Evidentemente, o Livro da Criação não veio de Abraão, como foi alegado por muitos cabalistas. Sua atribuição por outros ao Rabbi Akiba (d. A.D. 120) também é matéria de controvérsia. Com relação ao Zohar, sua compilação é devidamente atribuída a um judeu espanhol, Moisés de León (m. 1305), ainda que alguns dos seus elementos pareçam ser de uma antiguidade bem maior. Muitas das suas doutrinas lembram àquelas de Pitágoras, Platão, Aristóteles, dos neo-Platonistas de Alexandria, dos Panteístas Orientais ou Egípcios, e dos Gnósticos do começo da era Cristã. Suas especulações a respeito da natureza de Deus e a relação com o universo diferem substancialmente dos ensinamentos da Revelação.

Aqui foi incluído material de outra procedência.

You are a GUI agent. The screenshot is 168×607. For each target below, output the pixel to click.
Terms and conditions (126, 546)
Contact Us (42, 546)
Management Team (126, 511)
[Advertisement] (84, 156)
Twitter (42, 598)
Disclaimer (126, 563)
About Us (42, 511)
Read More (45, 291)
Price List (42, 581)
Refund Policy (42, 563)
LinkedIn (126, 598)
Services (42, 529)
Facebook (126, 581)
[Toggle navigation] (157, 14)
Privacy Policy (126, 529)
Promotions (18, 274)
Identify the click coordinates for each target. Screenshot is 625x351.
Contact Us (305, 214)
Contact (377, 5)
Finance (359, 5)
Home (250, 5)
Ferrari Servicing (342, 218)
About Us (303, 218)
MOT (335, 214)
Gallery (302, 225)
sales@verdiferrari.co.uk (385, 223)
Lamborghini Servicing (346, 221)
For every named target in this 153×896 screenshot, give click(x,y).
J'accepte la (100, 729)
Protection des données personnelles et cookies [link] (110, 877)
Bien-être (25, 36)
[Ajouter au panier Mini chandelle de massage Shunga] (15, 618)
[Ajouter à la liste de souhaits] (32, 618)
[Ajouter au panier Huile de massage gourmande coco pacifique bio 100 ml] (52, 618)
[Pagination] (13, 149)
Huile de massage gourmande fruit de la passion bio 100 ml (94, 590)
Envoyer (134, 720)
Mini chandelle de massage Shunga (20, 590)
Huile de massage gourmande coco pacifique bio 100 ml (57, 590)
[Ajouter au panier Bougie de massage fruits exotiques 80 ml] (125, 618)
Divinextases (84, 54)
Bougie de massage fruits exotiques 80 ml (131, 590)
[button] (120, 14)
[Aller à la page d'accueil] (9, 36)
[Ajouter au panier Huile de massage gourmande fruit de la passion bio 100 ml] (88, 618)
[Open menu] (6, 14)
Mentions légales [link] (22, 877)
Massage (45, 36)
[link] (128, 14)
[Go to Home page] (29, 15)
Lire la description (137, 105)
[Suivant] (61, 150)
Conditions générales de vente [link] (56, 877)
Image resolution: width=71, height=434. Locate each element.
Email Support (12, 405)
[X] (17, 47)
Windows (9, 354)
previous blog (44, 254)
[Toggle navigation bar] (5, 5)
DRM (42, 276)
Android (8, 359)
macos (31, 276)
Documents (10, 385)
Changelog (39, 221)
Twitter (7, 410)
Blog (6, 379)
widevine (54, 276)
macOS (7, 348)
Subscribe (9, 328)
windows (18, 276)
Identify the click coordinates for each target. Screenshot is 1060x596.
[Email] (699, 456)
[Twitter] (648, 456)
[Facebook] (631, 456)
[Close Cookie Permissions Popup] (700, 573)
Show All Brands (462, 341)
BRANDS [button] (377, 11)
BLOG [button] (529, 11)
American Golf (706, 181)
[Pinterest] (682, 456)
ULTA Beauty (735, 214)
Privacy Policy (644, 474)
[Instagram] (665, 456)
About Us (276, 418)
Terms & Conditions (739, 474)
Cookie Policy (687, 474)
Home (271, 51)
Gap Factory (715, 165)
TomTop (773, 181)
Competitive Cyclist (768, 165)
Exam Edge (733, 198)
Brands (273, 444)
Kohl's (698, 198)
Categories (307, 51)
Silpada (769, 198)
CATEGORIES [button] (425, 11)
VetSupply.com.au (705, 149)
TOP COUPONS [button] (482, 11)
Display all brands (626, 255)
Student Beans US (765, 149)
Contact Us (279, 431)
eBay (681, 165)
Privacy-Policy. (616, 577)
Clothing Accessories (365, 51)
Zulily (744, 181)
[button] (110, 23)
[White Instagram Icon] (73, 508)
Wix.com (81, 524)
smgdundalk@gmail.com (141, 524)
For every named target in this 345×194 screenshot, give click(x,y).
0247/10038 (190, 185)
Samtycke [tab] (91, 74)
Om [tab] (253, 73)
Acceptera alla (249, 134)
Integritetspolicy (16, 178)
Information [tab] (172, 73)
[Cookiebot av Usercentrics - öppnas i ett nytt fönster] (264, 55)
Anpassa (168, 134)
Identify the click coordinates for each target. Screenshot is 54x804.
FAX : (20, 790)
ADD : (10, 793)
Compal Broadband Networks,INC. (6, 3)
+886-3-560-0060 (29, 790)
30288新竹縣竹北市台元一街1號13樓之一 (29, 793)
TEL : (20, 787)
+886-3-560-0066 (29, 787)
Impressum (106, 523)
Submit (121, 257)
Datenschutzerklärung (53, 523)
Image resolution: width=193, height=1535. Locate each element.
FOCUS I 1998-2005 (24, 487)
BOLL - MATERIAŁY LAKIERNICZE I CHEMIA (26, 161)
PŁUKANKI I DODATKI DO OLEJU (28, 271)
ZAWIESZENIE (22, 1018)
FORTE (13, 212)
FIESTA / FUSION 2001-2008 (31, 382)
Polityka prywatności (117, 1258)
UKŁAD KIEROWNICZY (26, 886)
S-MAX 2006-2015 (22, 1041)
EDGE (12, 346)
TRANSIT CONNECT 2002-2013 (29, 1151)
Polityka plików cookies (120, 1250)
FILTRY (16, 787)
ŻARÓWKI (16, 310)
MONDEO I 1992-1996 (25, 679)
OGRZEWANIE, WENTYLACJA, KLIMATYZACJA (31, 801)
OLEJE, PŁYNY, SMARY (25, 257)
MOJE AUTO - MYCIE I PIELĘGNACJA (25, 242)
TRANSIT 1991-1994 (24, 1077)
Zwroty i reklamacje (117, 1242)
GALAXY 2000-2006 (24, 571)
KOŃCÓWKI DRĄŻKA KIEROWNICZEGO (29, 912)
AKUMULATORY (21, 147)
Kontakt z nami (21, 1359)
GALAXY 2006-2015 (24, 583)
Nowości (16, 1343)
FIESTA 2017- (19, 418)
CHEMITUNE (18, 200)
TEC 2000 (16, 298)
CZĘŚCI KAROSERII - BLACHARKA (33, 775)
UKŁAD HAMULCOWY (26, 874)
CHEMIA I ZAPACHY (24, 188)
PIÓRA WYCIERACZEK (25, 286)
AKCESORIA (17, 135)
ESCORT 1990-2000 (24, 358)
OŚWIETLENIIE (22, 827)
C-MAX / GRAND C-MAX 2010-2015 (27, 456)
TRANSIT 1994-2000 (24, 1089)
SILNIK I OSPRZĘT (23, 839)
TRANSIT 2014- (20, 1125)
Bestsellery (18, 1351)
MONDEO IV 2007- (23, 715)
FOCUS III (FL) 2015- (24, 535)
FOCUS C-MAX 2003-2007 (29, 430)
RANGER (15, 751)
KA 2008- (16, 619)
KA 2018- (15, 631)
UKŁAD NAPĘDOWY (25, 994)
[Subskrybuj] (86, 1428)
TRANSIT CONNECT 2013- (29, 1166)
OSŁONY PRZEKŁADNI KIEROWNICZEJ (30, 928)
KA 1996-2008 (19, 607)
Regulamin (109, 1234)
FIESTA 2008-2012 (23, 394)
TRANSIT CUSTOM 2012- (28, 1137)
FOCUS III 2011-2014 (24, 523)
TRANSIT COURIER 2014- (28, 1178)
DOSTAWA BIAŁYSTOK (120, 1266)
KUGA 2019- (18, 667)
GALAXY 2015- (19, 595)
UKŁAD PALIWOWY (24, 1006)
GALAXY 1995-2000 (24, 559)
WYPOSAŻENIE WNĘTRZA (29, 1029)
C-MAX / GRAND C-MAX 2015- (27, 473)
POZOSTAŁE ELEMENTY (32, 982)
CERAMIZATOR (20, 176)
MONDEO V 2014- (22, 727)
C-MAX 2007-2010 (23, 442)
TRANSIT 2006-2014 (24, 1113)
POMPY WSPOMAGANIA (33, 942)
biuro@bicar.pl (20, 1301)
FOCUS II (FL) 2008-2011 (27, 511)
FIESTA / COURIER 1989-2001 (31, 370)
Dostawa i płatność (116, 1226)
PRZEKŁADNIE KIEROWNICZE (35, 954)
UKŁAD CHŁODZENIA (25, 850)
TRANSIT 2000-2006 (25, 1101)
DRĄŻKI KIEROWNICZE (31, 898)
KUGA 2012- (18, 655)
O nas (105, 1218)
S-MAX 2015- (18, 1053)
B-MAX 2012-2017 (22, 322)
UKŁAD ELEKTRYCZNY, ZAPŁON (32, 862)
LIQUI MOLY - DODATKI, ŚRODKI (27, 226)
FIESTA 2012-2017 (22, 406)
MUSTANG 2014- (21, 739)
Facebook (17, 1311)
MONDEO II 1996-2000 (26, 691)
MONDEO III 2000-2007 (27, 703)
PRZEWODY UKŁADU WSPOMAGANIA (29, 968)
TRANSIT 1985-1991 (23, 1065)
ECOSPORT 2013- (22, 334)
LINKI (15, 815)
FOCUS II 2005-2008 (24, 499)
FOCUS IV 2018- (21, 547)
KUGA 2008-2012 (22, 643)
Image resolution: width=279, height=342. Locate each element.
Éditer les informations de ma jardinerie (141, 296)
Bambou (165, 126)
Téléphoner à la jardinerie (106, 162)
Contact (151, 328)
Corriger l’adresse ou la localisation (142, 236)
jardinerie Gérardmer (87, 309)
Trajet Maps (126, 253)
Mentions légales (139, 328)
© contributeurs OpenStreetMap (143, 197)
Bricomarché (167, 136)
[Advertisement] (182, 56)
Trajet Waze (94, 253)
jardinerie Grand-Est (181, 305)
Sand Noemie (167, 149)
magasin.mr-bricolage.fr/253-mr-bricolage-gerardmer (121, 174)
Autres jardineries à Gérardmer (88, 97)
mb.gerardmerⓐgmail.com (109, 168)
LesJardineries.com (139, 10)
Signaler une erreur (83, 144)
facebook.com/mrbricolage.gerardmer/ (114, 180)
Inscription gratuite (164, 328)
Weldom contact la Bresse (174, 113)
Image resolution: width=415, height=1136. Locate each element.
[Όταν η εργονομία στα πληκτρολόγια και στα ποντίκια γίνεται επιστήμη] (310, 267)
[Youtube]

Por fim, decididamente não é correto considerá-la como um meio eficaz de induzir os judeus a acolher o cristianismo, embora isto tenha sido sustentado por alguns estudiosos cristãos como R. Lully, Pico della Mirandola, Reuchlin, Knorr von Rosenroth, etc., e ainda que alguns proeminentes cabalistas judeus como Riccio, Conrad, Otto, Rittangel, Jacob Franck, etc., tenham abraçado a fé cristã, e proclamado em suas obras a grande afinidade de algumas das doutrinas da Cabala com as do Cristianismo.